'''

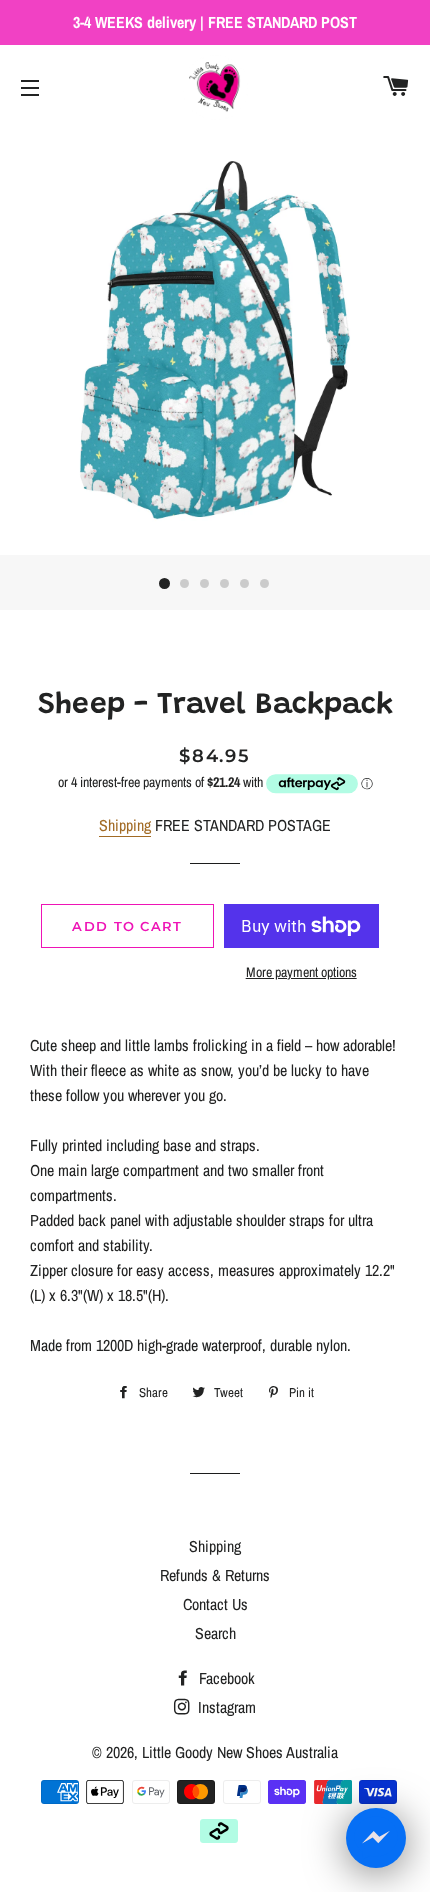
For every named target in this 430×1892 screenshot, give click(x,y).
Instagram (225, 1707)
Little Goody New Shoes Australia (240, 1752)
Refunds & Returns (215, 1575)
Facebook (225, 1678)
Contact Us (215, 1604)
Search (215, 1633)
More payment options (301, 972)
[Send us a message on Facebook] (376, 1838)
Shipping (125, 825)
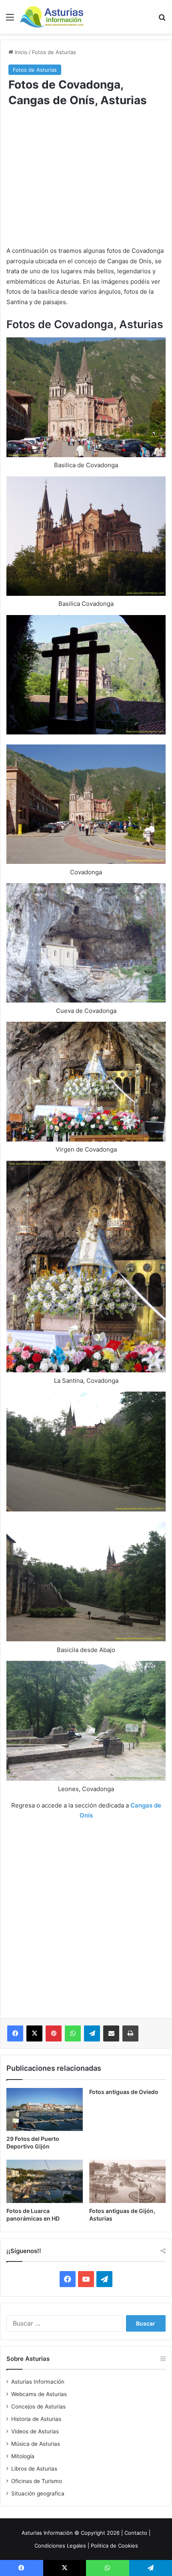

'''

§ **What you need to do**
Word for word, restate the records above and drop the pictures.

§ **Written response**
For every named target in this 430×1892 screenshot, give click(x,y).
Instagram (225, 1707)
Little Goody New Shoes Australia (240, 1752)
Refunds & Returns (215, 1575)
Facebook (225, 1678)
Contact Us (215, 1604)
Search (215, 1633)
More payment options (301, 972)
[Send us a message on Facebook] (376, 1838)
Shipping (125, 825)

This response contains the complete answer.